- Work instructions: Tally the lines in the listing below that contain the word "Choose", where case counts. Reply with the number alone.

───── Material provided

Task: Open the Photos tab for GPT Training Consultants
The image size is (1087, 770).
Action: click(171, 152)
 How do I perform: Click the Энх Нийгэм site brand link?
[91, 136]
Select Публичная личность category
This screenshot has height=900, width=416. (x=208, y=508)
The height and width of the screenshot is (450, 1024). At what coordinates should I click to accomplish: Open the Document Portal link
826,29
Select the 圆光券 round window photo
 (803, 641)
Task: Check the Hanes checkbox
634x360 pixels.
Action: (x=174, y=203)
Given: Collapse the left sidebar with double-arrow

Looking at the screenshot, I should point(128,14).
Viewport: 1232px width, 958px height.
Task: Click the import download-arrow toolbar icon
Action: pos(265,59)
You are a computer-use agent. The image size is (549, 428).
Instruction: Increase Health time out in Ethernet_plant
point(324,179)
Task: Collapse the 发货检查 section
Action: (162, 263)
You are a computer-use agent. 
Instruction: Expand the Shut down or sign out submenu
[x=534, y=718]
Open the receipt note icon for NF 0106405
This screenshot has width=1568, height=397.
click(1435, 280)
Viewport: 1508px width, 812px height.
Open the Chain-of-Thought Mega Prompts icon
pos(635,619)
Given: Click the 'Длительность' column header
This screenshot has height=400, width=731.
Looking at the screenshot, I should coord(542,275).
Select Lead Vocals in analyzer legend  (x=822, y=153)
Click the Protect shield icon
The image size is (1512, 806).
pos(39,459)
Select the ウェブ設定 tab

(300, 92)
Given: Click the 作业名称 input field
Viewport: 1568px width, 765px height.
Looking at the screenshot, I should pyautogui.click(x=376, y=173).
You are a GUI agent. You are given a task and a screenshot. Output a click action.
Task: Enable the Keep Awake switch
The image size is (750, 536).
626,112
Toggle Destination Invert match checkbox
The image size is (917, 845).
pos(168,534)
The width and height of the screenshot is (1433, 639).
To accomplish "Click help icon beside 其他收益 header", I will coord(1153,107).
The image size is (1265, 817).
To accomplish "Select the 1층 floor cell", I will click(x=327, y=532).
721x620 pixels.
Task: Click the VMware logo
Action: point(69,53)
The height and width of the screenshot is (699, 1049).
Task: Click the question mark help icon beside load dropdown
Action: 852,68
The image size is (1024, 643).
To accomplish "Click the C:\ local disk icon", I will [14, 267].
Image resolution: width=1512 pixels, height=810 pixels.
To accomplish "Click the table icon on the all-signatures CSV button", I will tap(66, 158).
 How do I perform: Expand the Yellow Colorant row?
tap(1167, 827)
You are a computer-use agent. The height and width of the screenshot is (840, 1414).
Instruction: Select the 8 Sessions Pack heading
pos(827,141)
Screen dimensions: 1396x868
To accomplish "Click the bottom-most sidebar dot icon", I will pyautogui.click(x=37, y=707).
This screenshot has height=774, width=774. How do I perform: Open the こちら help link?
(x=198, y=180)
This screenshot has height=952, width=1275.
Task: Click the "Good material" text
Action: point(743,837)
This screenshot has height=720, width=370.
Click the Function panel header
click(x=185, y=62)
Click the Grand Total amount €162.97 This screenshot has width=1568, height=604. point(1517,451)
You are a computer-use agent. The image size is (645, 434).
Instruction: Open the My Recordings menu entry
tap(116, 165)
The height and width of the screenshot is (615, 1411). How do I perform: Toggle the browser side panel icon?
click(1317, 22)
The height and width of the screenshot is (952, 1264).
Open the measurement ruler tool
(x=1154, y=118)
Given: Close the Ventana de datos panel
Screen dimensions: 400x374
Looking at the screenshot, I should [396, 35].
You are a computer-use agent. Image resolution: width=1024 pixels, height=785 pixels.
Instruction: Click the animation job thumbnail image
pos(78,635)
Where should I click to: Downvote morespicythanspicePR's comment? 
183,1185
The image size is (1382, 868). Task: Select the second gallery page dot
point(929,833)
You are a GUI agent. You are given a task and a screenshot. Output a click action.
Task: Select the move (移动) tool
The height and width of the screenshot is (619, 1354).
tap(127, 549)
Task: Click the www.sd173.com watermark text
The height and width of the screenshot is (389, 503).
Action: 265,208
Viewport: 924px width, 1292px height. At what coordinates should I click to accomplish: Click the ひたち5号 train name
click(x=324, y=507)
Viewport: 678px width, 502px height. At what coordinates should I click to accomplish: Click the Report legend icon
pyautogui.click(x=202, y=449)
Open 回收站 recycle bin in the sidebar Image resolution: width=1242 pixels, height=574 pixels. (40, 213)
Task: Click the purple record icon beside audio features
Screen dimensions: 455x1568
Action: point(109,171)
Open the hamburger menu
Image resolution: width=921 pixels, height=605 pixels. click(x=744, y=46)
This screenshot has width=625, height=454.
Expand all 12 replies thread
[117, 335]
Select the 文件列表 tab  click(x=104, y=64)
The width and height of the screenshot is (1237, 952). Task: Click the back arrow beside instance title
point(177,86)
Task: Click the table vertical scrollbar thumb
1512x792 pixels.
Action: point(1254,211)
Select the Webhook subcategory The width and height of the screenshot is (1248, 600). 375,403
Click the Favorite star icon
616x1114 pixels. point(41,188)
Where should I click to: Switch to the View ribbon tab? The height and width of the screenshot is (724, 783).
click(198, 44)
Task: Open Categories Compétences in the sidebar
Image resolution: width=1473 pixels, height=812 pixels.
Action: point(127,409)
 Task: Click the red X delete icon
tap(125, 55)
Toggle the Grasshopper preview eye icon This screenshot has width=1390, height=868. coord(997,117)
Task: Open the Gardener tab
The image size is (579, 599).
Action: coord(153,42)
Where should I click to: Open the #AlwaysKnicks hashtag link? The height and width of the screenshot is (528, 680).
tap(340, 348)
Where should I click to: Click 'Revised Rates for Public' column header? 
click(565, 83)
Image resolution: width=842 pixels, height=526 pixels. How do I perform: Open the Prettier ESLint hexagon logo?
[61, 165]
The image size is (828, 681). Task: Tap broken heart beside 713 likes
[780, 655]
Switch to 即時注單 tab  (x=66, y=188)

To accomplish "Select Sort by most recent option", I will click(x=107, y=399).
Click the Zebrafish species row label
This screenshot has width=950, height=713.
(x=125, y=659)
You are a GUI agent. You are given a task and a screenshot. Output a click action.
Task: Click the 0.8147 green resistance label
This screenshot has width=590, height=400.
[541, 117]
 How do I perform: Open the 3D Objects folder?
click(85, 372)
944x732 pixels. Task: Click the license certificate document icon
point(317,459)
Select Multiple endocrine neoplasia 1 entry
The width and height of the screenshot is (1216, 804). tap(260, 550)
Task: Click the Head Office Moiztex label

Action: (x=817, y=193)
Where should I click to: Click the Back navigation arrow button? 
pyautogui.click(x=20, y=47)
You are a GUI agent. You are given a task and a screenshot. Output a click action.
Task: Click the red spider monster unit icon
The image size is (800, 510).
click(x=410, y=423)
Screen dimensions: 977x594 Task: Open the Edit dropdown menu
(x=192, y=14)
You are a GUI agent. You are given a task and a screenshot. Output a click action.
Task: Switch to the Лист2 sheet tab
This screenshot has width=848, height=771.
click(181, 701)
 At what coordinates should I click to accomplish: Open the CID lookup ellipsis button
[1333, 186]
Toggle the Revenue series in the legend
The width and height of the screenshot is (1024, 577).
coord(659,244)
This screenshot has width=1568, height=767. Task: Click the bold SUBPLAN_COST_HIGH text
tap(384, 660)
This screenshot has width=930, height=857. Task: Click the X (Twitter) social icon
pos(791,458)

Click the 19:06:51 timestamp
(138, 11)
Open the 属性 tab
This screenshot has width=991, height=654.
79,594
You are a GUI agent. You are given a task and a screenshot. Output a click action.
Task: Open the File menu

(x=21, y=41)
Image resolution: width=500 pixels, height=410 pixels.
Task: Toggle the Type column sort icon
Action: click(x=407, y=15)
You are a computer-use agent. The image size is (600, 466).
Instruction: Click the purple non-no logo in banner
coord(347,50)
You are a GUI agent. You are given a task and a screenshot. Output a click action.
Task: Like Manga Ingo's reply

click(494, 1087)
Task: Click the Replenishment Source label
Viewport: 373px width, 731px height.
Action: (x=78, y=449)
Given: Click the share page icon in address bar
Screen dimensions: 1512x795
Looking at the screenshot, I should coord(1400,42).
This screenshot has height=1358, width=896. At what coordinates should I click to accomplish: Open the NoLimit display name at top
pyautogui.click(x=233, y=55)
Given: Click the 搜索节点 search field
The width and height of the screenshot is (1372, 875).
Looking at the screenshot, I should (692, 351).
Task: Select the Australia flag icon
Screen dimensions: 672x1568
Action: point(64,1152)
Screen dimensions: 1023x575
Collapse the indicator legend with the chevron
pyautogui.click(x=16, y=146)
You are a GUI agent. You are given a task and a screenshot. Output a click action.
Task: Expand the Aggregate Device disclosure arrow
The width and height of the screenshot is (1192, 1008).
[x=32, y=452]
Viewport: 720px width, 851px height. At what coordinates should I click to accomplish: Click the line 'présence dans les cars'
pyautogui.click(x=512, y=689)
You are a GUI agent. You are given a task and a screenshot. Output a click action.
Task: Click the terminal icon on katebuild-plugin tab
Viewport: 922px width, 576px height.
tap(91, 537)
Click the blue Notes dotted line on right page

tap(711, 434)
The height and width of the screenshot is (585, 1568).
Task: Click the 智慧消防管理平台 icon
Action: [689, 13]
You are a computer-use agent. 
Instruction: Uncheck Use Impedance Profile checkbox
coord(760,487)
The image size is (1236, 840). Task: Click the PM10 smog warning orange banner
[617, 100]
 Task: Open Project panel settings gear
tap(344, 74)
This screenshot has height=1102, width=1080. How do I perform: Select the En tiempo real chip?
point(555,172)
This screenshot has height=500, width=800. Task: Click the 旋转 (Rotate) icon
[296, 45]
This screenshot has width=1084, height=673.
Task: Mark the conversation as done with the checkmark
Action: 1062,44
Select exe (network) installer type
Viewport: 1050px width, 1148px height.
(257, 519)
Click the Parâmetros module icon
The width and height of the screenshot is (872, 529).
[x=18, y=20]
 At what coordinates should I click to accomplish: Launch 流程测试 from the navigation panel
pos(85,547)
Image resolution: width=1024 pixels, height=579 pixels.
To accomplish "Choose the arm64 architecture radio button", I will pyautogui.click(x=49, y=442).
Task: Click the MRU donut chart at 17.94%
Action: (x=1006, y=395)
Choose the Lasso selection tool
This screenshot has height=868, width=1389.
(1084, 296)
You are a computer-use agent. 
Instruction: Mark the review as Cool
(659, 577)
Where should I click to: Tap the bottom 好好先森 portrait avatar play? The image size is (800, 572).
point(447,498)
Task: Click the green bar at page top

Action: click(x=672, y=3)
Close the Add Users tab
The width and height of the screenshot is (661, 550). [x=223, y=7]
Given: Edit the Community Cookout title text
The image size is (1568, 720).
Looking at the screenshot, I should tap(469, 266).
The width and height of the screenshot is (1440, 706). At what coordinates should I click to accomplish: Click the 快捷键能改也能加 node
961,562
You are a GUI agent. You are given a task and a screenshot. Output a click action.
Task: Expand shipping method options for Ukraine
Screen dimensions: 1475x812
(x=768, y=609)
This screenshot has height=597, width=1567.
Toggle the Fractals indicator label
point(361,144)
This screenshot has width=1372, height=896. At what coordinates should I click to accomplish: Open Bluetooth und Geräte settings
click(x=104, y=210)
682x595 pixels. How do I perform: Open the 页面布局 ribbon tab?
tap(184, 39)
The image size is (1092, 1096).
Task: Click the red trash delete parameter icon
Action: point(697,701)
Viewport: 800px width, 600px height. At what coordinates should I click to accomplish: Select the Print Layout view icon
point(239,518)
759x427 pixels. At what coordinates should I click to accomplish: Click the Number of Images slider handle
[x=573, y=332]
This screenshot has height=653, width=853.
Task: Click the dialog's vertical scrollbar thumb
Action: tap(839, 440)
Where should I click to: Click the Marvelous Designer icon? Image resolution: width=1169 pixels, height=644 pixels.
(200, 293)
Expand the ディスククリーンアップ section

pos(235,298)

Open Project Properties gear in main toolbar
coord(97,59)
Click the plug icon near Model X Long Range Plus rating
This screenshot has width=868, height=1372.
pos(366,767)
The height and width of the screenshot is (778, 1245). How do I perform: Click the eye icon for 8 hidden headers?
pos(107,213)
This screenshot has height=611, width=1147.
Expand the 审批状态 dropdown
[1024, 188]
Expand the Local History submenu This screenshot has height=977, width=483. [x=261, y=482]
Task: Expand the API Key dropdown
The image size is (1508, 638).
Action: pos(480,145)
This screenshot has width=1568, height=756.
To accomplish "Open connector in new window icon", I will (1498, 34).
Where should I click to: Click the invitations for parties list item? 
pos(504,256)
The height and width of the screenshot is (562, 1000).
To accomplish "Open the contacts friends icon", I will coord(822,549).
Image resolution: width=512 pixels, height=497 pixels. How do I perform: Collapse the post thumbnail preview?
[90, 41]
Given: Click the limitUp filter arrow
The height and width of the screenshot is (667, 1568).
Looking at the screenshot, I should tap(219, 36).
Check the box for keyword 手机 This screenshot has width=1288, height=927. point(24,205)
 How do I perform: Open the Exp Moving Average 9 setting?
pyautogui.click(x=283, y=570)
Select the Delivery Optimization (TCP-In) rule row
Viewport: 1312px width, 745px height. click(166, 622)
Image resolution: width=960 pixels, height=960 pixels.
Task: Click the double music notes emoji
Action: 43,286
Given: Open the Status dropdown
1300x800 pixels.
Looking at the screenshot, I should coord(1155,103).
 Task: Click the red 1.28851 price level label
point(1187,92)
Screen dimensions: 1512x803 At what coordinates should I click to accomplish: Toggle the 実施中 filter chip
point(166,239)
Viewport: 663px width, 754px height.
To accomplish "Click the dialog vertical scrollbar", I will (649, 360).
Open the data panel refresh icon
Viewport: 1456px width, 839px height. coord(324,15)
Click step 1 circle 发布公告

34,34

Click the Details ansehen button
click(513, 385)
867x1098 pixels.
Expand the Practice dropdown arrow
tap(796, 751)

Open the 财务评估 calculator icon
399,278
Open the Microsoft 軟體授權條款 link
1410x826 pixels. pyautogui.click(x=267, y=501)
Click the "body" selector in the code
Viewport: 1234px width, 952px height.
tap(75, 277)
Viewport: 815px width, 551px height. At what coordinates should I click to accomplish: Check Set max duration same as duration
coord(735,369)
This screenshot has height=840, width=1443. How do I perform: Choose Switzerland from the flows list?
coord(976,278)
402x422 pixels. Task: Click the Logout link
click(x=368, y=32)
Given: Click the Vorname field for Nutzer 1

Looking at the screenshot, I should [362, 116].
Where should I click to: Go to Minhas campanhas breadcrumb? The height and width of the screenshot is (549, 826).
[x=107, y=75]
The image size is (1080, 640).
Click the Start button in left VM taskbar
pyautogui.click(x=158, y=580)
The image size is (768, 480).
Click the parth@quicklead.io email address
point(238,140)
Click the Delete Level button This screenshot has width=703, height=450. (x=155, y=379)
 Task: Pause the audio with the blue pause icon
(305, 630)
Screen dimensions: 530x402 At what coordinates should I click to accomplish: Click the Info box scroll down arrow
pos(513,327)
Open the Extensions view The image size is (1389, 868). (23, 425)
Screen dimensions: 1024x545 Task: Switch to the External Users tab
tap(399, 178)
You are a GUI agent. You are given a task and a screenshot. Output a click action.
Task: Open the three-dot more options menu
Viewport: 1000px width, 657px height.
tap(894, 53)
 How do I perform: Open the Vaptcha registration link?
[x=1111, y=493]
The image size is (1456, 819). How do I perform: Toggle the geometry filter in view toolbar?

──────────

- Task output: 3